Se, por um lado, a universidade coreana oferecia equipamentos de última geração para os alunos utilizarem, por outro havia a necessidade de os estudantes bancarem os custos dos filmes produzidos. Para conseguir financiá-los, Paula trabalhou dando aulas de inglês e português e atuando como tradutora, função que a fez lembrar do Brasil.
“Tinha uma empresa de lá que comprava programas da TV Globo, e eu trabalhava traduzindo os diálogos. Lembro de ter feito a legendagem da novela América e da minissérie Presença de Anita. Com as aulas e com esses trabalhos eu conseguia dinheiro para finalizar os meus filmes”, conta a diretora.
Assista ao curta-metragem 'Fim de Semana', de Paula Kim:
Quando a pós-graduação acabou, Paula não sabia se voltaria ao Brasil para trabalhar. Além de ter uma produção nacional forte, que chega a ter mais da metade do número de ingressos vendidos em um ano — diferentemente do Brasil, que só vendeu cerca de 12% de ingressos para produções nacionais em 2014 —, a Coreia do Sul vem tendo uma inserção importante em festivais internacionais. Colegas de classe de Paula, como Hong-jin Na (de O Caçador), já exibiram suas obras no Festival de Cannes. No entanto, a decisão tomada foi a de voltar ao país natal.
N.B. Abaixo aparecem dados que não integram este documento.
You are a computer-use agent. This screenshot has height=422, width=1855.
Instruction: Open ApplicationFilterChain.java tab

“Tenho o desejo de trabalhar questões ligadas a São Paulo e ao Brasil, por exemplo, e lá eu não teria chance de fazer isso. Se eu ficasse na Coreia, provavelmente as coisas iriam ocorrer de forma bem mais rápida profissionalmente, mas eu não iria conseguir trabalhar as temáticas que eu quero como diretora e roteirista”, explica.
Juventude feminina
Para levar à frente o projeto de Diário de Viagem, Paula Kim terá o auxílio da produtora Diana Almeida, da Lacuna Filmes, a mesma que realizou o longa-metragem Hoje Eu Quero Voltar Sozinho (dirigido por Daniel Ribeiro), que obteve reconhecimento da crítica especializada em festivais como o de Berlim e alcançou mais de 200 mil espectadores no circuito comercial brasileiro.
“Como produtora e espectadora, eu me interesso por boas histórias de amadurecimento. Embora o Diário de Viagem seja um caso um pouco especial, por falar sobre a adolescência mas não ter essa faixa etária como o principal público-alvo, eu concordo que faltam no Brasil produções sobre e para os nossos jovens. Várias pesquisas mostram isso: o jovem brasileiro é quem mais frequenta salas de cinema no Brasil e raras vezes tem a chance de se ver retratado”, opina Diana Almeida.
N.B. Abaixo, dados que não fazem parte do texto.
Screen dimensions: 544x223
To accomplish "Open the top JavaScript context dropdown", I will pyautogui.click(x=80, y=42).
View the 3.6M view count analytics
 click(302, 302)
Assista ao curta-metragem '26, Best Korean Girl', de Paula Kim:
No caso do projeto de Paula Kim, à temática da juventude foi agregada a vontade de falar especificamente sobre o amadurecimento feminino e as nuances que pode trazer consigo. O filme contará a história de uma adolescente que desenvolve anorexia nervosa, em uma trama que se passa nas cidades de São Paulo e Londres, nos anos 90.
“Há muitos filmes que falam da adolescência masculina, mas eu sinto falta de um trabalho que trate bem de mulheres nesta fase. O filme contextualiza questões de adolescentes dentro de um mundo bem consumista que está se abrindo e fala sobre pressões sociais invisíveis, como o uso da sexualidade para obter vantagens”, diz Paula.
Além de conhecer os novos trabalhos de cineastas renomados de diversos cantos do mundo, Paula espera trazer da viagem a garantia de que o projeto que começou em 2010 irá sair do papel para as telas em breve.
“A ida para o Atelier é importante porque ajuda a planejar a trajetória do filme em festivais e também comercialmente no exterior. Como o filme será rodado em parte na Inglaterra, estamos procurando um coprodutor europeu. Também pretendemos fechar parceria com distribuidores estrangeiros”, conclui.